Of all the sisters Gail moves most easily through her life and while it brings troubles enough, she pragmatically accepts the major changes and opportunities that come her way with relatively little fear. Yet Hannah also reveals Gail’s pivotal role as a classic middle child, a mediator who most notably escapes the traditional family dramas but increasingly takes on the responsibility of bringing the family together for trips and activities, or to arbitrate between the extremes of her relatives. She is the most independent sibling yet the one who feels increasingly drawn to the importance of family stability, support and continuity as they age.

As youngest sister Katrina, Angela Griffin is also the most open-hearted, supporting her sisters’ choices and enthusiastically welcoming news of partners, children and achievements. But Katrina, who is just 16 when the action begins, has a different trajectory that takes her from self-centred teenager and free-spirited young woman who enjoys partying to a responsible career-orientated businesswoman. Griffin gives Katrina a sharp wit, and much of the play’s humour derives from her sparky one-liners, while also showing someone whose emotions are fairly close to the surface – a trait that hardens over time as Katrina develops her own confidence and pride in her achievements.

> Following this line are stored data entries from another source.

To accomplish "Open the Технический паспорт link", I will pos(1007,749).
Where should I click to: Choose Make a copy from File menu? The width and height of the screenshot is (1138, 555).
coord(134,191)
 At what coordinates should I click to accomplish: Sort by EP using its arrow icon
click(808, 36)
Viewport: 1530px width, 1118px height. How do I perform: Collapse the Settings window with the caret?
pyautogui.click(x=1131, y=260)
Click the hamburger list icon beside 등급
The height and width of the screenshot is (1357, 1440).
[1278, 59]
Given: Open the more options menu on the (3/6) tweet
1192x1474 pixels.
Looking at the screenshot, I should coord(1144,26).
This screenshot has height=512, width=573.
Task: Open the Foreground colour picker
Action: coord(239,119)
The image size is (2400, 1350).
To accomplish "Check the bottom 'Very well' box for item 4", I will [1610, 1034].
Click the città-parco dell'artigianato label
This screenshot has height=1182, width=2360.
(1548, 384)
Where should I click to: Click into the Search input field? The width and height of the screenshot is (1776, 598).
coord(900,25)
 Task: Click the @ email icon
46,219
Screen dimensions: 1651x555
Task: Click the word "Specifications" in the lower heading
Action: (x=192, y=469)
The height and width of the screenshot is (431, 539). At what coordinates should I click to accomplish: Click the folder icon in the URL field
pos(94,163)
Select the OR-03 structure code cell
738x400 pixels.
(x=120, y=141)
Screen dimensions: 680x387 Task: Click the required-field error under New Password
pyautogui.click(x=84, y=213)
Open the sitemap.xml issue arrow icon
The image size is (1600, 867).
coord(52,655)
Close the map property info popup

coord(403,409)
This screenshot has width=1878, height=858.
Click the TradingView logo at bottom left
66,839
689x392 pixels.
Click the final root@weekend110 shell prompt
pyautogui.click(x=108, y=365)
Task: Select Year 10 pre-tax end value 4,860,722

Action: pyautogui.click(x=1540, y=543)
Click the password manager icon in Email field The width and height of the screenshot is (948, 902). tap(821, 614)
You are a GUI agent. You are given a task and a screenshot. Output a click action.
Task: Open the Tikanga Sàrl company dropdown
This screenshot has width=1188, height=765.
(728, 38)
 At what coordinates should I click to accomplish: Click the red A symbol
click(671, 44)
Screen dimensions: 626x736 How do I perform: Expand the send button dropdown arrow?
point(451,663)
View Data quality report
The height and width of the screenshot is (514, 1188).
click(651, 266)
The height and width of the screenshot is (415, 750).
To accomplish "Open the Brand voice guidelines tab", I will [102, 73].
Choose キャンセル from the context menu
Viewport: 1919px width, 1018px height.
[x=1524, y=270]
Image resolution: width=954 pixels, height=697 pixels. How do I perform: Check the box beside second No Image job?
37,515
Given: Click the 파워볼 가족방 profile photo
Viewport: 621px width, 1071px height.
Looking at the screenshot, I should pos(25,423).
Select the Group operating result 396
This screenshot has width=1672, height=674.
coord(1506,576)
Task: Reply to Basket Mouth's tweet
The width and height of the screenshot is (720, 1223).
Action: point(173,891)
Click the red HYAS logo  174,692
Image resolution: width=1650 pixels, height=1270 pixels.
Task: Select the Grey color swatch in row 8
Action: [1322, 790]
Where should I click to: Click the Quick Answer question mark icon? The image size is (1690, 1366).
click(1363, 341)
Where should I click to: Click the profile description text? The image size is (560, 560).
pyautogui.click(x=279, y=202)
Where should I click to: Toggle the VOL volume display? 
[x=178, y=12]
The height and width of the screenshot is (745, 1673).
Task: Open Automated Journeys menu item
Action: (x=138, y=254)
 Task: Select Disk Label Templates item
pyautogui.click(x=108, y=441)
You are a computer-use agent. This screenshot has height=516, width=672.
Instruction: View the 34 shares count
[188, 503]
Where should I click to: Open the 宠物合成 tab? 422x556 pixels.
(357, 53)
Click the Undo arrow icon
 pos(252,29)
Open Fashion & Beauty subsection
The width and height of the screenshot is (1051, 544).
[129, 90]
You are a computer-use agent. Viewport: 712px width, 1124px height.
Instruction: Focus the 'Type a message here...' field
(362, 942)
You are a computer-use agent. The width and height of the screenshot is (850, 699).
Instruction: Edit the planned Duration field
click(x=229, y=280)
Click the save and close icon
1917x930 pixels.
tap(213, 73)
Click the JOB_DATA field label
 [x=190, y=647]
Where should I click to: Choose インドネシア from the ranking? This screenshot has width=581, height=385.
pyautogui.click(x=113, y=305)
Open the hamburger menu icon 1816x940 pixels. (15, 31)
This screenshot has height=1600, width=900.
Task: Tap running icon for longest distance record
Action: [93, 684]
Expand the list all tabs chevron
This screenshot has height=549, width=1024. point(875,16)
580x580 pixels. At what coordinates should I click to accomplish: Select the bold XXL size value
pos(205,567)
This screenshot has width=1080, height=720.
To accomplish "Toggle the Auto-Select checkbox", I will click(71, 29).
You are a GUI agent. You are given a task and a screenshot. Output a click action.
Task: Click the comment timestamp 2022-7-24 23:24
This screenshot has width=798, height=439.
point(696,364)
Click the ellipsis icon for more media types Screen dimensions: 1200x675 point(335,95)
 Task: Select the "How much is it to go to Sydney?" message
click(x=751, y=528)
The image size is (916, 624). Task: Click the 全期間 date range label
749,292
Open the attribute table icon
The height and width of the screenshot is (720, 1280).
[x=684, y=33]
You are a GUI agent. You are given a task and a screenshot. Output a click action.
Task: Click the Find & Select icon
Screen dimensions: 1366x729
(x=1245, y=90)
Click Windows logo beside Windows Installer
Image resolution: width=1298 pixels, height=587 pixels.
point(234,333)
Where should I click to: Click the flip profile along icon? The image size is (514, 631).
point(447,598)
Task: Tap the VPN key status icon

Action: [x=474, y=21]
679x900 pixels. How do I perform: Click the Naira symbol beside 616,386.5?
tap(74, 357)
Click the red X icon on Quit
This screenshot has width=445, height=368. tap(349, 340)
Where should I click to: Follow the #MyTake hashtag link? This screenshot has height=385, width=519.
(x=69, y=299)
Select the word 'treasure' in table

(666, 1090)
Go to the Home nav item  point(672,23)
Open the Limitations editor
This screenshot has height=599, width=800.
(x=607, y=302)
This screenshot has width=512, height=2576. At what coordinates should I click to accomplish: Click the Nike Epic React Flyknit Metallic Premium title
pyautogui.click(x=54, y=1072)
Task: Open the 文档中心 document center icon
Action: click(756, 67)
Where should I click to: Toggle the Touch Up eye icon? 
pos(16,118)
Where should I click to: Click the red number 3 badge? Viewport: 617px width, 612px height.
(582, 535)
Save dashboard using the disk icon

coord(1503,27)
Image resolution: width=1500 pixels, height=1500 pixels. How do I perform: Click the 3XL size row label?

Later in the play, as Katrina builds her business and her reputation – she also comes later to family stability –  she resents the openly patronising attitude of her sisters who niggle and dismiss her slow climb to the top, while as the women enter their 50s a more supportive role emerges as she finds pleasure in the achievements of her sisters and their extended families. Griffin makes Katrina incredibly likeable, grounded and hard-working as she explores a life that starts and ends in very different places.

There are not a huge amount of sibling plays, Shakespeare enjoyed brothers and sisters in disguise, Branden Jacobs Jenkins recently delved into the stirred hornet’s nest of a conflicted family in the high drama Appropriate, while Chekhov’s Three Sisters were primarily troubled by the restrictions on women’s lives and their inability to return to their childhood home in a period of extraordinary military upheaval – all of which take place in delimited time frames – so Wood is filling a notable gap in charting the experience of just being a sister day-to-day and year-to-year. With plenty of new voices emerging in regional and fringe theatre, starting a new decade with a play about women’s experience created by a largely female team is to be welcomed and while across cultural representations, women continue to seen as wives and mothers first, in Alexandra Wood’s new play they are also individuals and sisters who discover, without the traditional drama tropes, that they are already leading pretty interesting and meaningful lives.